● **The problem**
Repeat the records below exactly. Omit the pictures.

● **Dataset**
>>>>>

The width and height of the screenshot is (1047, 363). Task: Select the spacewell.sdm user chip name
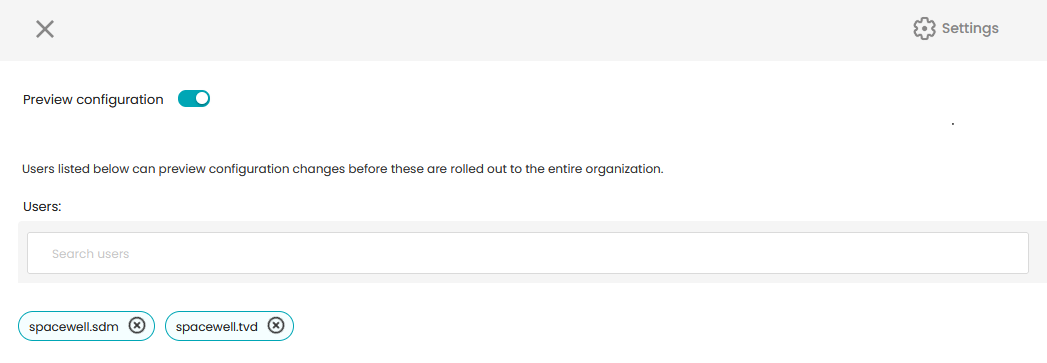click(74, 326)
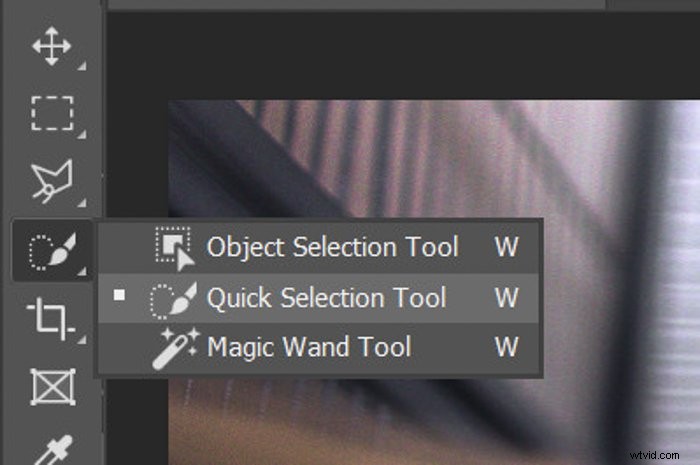This screenshot has height=465, width=700.
Task: Expand the Move tool flyout triangle
Action: pyautogui.click(x=82, y=66)
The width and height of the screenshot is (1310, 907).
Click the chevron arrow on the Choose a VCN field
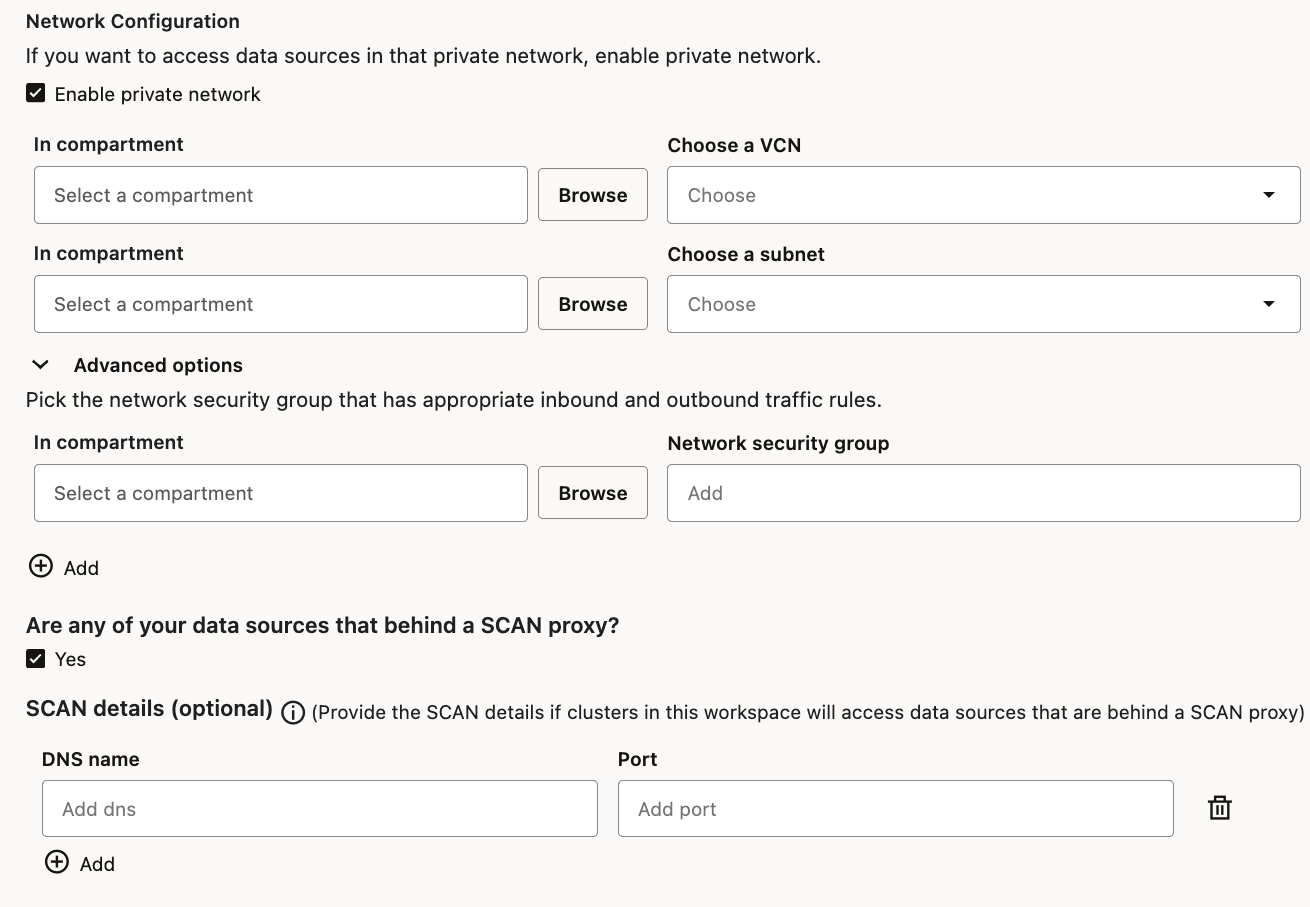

<<<<<

● **Answer box**
The width and height of the screenshot is (1047, 363). Task: Select the spacewell.sdm user chip name
click(74, 326)
This screenshot has height=465, width=700.
Task: Expand the Move tool flyout triangle
Action: pyautogui.click(x=82, y=66)
The width and height of the screenshot is (1310, 907).
Click the chevron arrow on the Choose a VCN field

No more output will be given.